I want to make my own transformer of features in a DataFrame
, so that I add a column which is, for example, a difference between two other columns. I followed this question, but the transformer there operates on one column only. pyspark.ml.Transformer
takes a string as an argument for inputCol
, so of course I can not specify multiple columns.
So basically, what I want to achieve is a _transform()
method that resembles this one:
def _transform(self, dataset):
out_col = self.getOutputCol()
in_col = dataset.select([self.getInputCol()])
# Define transformer logic
def f(col1, col2):
return col1 - col2
t = IntegerType()
return dataset.withColumn(out_col, udf(f, t)(in_col))
How is this possible to do?
I managed to solve the problem by first creating a Vector
out of the set of features that I want to operate on, and then applying the transform on the newly generated vector feature.

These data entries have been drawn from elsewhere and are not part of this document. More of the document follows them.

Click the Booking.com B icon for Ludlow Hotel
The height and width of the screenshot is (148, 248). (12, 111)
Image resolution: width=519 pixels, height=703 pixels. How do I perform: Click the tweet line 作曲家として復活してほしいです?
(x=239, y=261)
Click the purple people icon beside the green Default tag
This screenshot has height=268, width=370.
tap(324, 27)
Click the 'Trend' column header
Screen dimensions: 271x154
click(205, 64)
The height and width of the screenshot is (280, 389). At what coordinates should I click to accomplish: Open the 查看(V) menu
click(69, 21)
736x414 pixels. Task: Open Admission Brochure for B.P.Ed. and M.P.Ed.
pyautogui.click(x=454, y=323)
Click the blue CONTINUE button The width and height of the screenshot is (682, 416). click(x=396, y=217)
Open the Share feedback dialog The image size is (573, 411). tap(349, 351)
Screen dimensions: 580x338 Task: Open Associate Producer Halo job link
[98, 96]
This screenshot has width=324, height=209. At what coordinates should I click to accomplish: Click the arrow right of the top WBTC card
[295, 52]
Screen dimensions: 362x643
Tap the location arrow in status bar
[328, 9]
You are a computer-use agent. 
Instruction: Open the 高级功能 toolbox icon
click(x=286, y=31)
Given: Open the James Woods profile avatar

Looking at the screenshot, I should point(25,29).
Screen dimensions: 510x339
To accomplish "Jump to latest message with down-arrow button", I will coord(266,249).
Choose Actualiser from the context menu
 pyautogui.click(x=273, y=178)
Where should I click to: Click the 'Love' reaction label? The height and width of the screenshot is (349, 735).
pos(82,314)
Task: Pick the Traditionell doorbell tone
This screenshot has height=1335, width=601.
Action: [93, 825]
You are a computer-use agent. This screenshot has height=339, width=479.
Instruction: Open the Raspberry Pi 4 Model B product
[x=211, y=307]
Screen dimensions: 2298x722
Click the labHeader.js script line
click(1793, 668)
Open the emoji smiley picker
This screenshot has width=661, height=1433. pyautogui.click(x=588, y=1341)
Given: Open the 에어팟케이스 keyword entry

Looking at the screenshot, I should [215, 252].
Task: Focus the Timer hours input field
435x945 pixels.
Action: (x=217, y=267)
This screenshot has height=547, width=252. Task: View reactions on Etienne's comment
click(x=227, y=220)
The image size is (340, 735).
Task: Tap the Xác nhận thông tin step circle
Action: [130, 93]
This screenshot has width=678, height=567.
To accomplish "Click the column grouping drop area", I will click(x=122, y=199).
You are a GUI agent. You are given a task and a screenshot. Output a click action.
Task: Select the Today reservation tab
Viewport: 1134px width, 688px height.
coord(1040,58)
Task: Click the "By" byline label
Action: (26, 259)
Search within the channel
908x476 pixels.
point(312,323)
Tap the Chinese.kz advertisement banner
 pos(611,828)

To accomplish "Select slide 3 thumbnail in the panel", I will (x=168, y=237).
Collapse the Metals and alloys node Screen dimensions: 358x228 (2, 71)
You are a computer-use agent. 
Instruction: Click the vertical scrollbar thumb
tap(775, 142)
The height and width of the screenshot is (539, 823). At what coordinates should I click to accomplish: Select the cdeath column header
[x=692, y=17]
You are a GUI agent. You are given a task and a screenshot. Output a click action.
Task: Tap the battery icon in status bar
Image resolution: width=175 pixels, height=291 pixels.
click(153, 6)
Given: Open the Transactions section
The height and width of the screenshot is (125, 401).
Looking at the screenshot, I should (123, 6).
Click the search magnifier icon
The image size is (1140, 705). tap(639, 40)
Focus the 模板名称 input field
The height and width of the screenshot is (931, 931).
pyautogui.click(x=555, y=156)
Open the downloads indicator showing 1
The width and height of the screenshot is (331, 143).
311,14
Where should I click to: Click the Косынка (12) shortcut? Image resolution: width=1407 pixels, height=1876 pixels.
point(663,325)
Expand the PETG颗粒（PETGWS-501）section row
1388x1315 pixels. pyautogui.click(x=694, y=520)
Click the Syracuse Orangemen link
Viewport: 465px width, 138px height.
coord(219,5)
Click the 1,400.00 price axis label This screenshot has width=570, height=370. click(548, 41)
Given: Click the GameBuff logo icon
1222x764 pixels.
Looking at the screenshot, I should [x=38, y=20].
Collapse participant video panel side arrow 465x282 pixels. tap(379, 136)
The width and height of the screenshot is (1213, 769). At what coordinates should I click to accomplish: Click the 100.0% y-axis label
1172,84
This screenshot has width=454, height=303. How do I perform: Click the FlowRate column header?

Below is an example code of how to make a new feature which is a different of two other features:
class MeasurementDifferenceTransformer(Transformer, HasInputCol, HasOutputCol):
@keyword_only
def __init__(self, inputCol=None, outputCol=None):
super(MeasurementDifferenceTransformer, self).__init__()
kwargs = self.__init__._input_kwargs
self.setParams(**kwargs)
@keyword_only
def setParams(self, inputCol=None, outputCol=None):
kwargs = self.setParams._input_kwargs
return self._set(**kwargs)
def _transform(self, dataset):
out_col = self.getOutputCol()
in_col = dataset[self.getInputCol()]
# Define transformer logic
def f(vector):
return float(vector[0] - vector[1])
t = FloatType()
return dataset.withColumn(out_col, udf(lambda x: f(x), t)(in_col))
To use it, we first instantiate a VectorAssembler
to create the a vector feature:
pair_assembler = VectorAssembler(inputCols=["col1", "col2"], outputCol="cols_vector")
Then we instantiate the transformer:
pair_transformer = MeasurementDifferenceTransformer(inputCol="cols_vector", outputCol="col1_minus_col2")
Finally we transform the data:
pairfeats = pair_assembler.transform(df)
difffeats = pait_transformer.transform(pairfeats)